> Extract to read:
........

Meet Bear Stearns, a Madison Avenue
investment bank worth maybe one-third of a trillion dollars (that’s
trillion, with a Texas T). In mid-March it was about to go down the
tubes. Bear Stearns had been losing the confidence of Wall Street since
last July, when a couple of its hedge funds woke up to find themselves
all but worthless. Since then, the crisis in sub-prime mortgages has
worked its way through the arcane layers of global finance, with the
end result that enough people didn’t believe that mighty Bear could
survive the dawn of trading on St. Patrick’s Day. (And you thought you had a headache that morning.) 



Word was that Bear just didn’t have
enough cash, and if their creditors called them to pay up, they would
have had to declare bankruptcy. If they did, the resulting legal
fallout would entangle so many other entities that the already wobbly
credit markets might fall down flat. Remember that scene in Titanic when the survivors were struggling to swim away from the ship before it finally sank? You get the picture.

........

> Work to be completed:
Continue the passage on Bear Stearns's near-collapse in March, picking up after its final sentence.

> Source data:
........

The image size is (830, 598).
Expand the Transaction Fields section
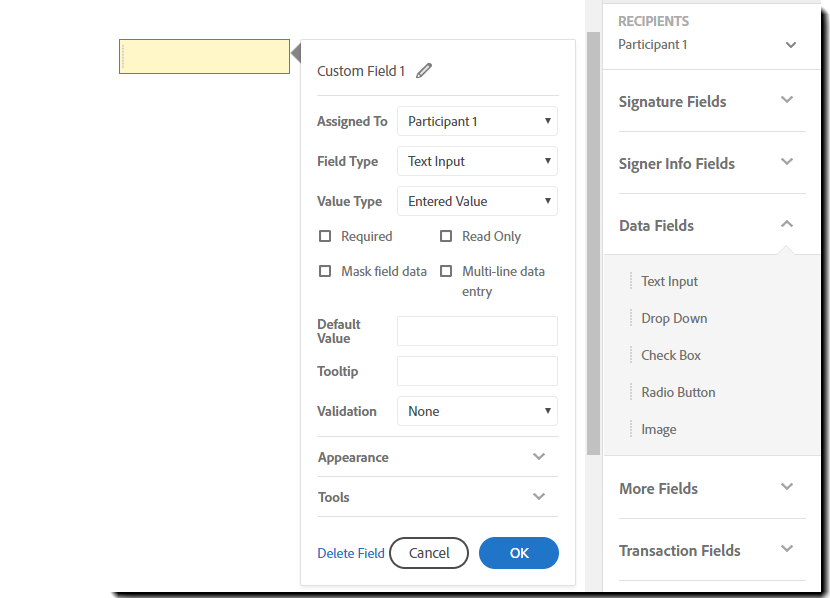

........

> Task output:
Truth be told, no one on Wall Street or
in Washington had enough of a grasp of the new world order of
repackaged securities to make a valid assessment of the Bear Stearns
dilemma. No worries. The Federal Reserve bankers skipped church on
Sunday, March 16, and put together a deal that made people who held JP
Morgan Chase stock quite happy—and people who held Bear Stearns stock,
received Bear Stearns paychecks, or both, quite sad, and even furious. 



The deal allowed JP Morgan to buy Bear
Stearns for $262 million, barely 2 percent of what it was thought to be
worth just weeks earlier.
To make things even
sweeter for the JP Morgan folks, the Fed put up $30 billion in
government money to back some of the sketchier paper they were
inheriting. That’s $30 billion, which is, even today, a lot of cash. To
give you some perspective, $30 billion is nearly 30 times what the
residents of Onondaga County have spent on the war in Iraq to date.
(According to the National Priorities Project, county residents have
collectively contributed $1.1 billion to that sorry venture.)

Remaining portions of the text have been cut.